A massive rescue and relief effort is underway with the Japanese government deploying 100,000 defense force troops to assist emergency operations, along with 190 planes and 45 boats to the affected region in the north.
Additionally, Japan has received offers of assistance from 69 countries worldwide. Rescue and relief operations continue to be hampered by numerous aftershocks, tsunami alerts and fires. Many areas along the northeast coast remain isolated and unreachable by emergency personnel.
After three explosions and a fire in four days, the situation at the Fukushima nuclear plant grew more serious, raising fears of a more dangerous radiation threat. With a potential shift in wind direction, authorities warned people as far as 20 miles away from the plant to stay inside.
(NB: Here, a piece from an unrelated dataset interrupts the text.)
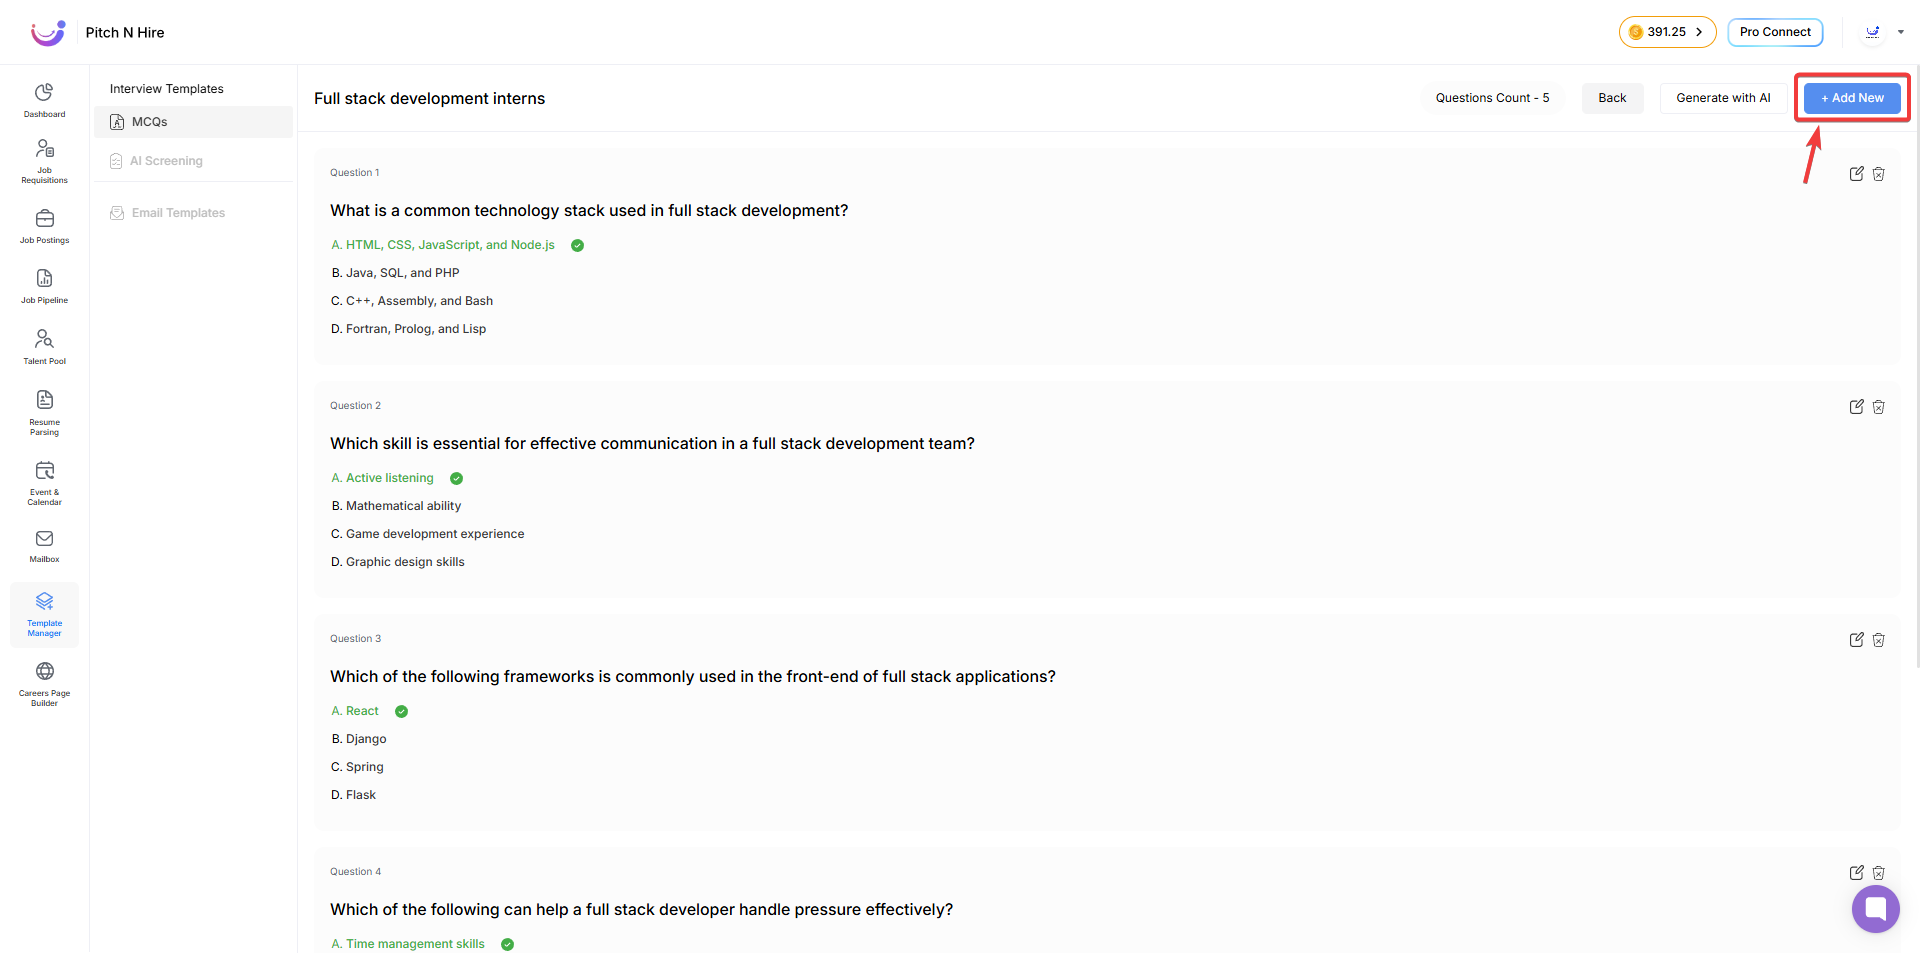Viewport: 1920px width, 953px height.
Task: Click the Back button
Action: pyautogui.click(x=1611, y=98)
“There is still a very high risk of further radioactive material coming out,” Prime Minister Naoto Kan said, asking people to remain calm. About 210,000 people living within a 12-mile radius of the plant already had been evacuated.
Michelle Jackson, AmeriCares emergency response manager, arrived in Tokyo to join local relief workers to assess medical needs and coordinate with government officials and other international partner organizations. AmeriCares is also directly in contact with hospitals treating the injured in Miyagi, Fukushima and Iwate.
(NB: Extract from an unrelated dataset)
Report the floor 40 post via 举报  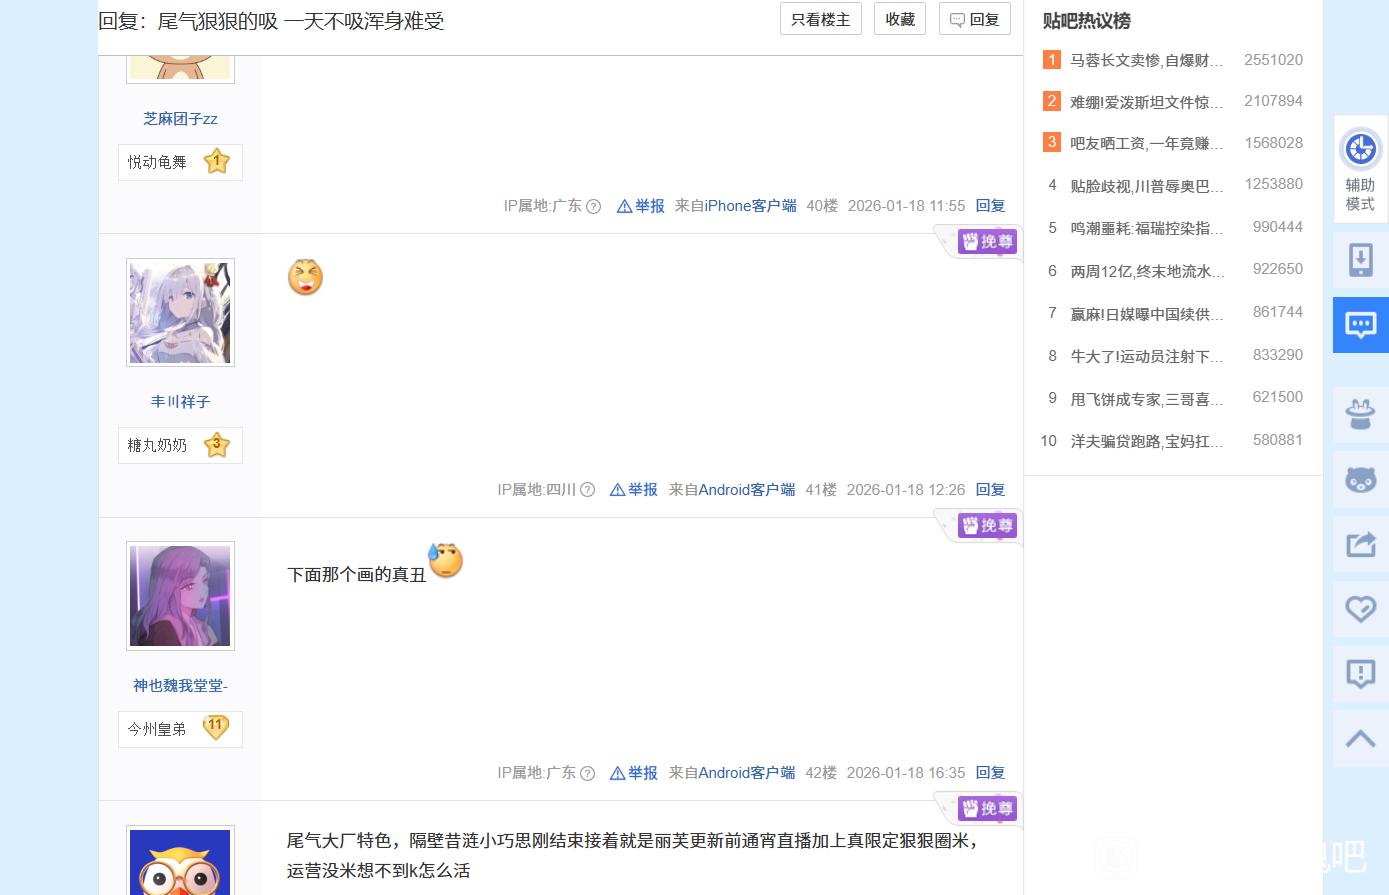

“Hospitals and institutions are still evaluating their situation as the government struggles with the huge scale of this disaster; we are assessing the most immediate medical needs, and we will be responding,” Michelle said. “We are prepared to support hospitals and health care providers with the supplies they need to diagnose, treat and heal survivors.”
The Record Earthquake
The island nation is confronting the catastrophic damage from a record 9.0-magnitude earthquake that struck northern Japan last Friday, unleashing a deadly tsunami and causing major destruction along coastal towns. The tsunami that followed the quake with frightening speed and power wiped away everything in its path three miles inland.
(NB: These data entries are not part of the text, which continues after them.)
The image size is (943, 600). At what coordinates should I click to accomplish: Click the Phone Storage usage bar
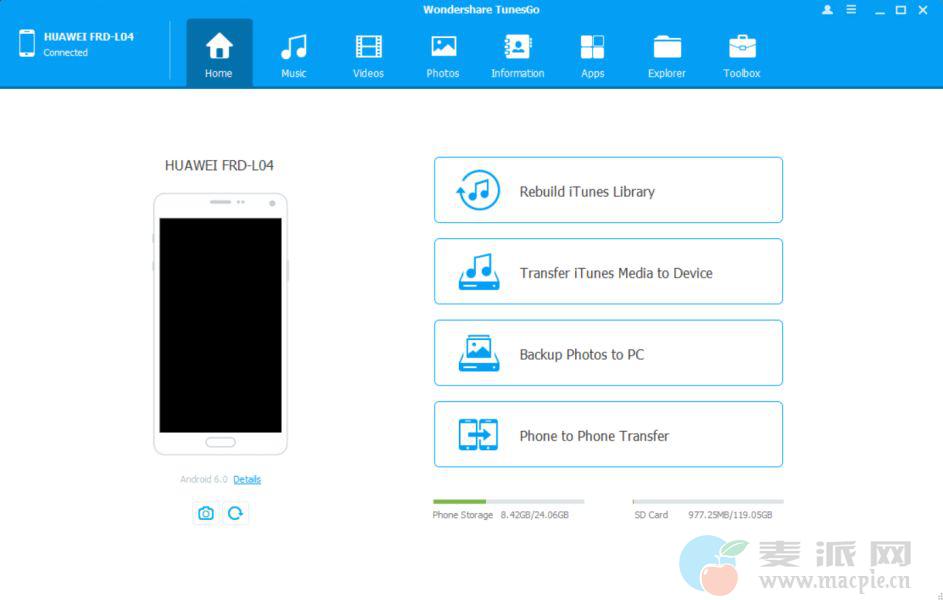tap(508, 502)
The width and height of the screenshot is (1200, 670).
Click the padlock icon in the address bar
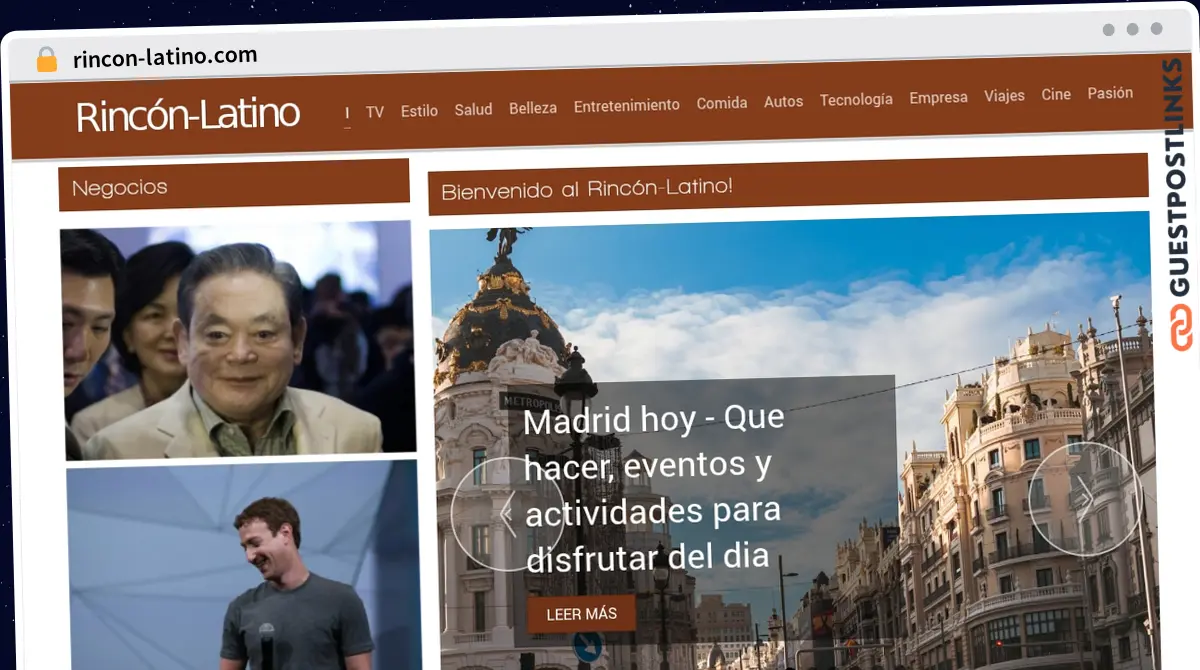coord(44,58)
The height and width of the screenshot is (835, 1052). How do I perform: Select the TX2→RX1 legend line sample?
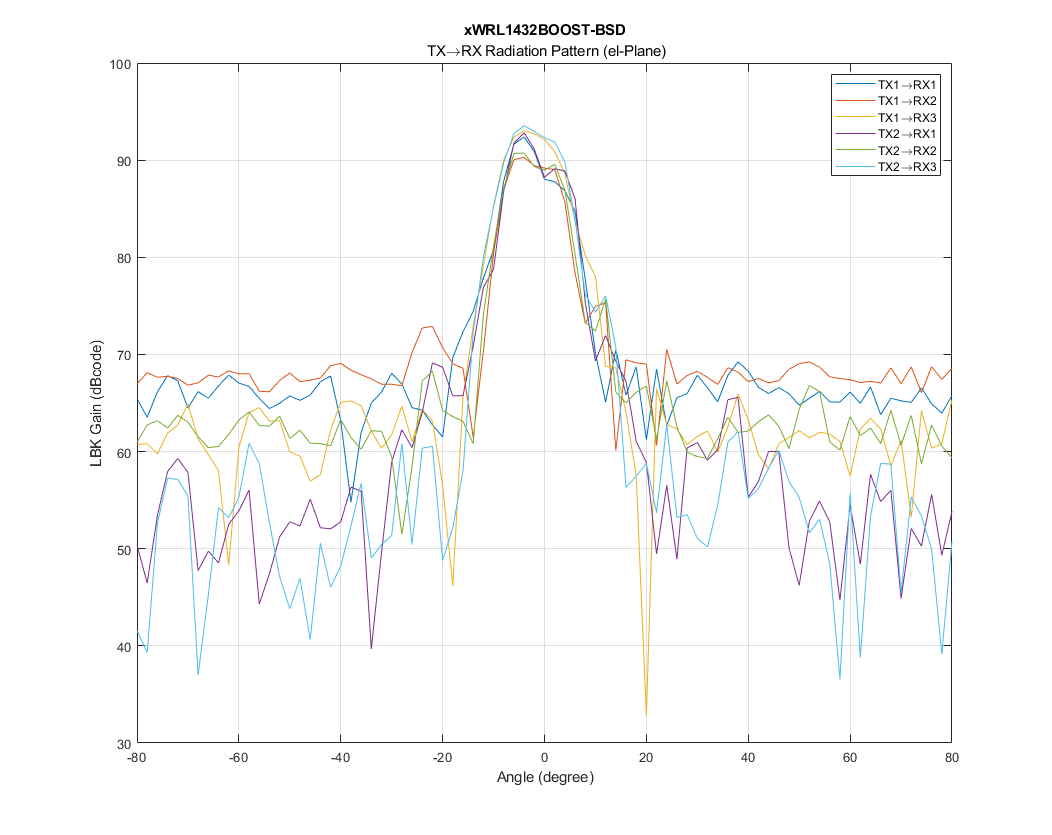click(855, 134)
This is the fifth largest earthquake ever recorded, and it is the largest in Japan’s recorded history. Scientists at the US Geological Survey report that the force of the quake moved parts of eastern Japan as much as 12 feet closer to North America, as well as shifting the earth on its axis some 6.5 inches.
In 1995, AmeriCares responded to the Kobe earthquake in Japan, delivering 400,000 pounds of medicines and medical supplies, while helping locally to supply temporary structures for shelter and mobile care. In a single day, 300,000 were homeless, 15,000 injured and 5,000 lost their lives in a major disaster that affected one of Japan’s leading industrial cities.
For more than 25 years AmeriCares has provided medical relief and humanitarian assistance to millions affected by natural disasters and man-made crises around the world. Wherever people are in desperate need, we are there.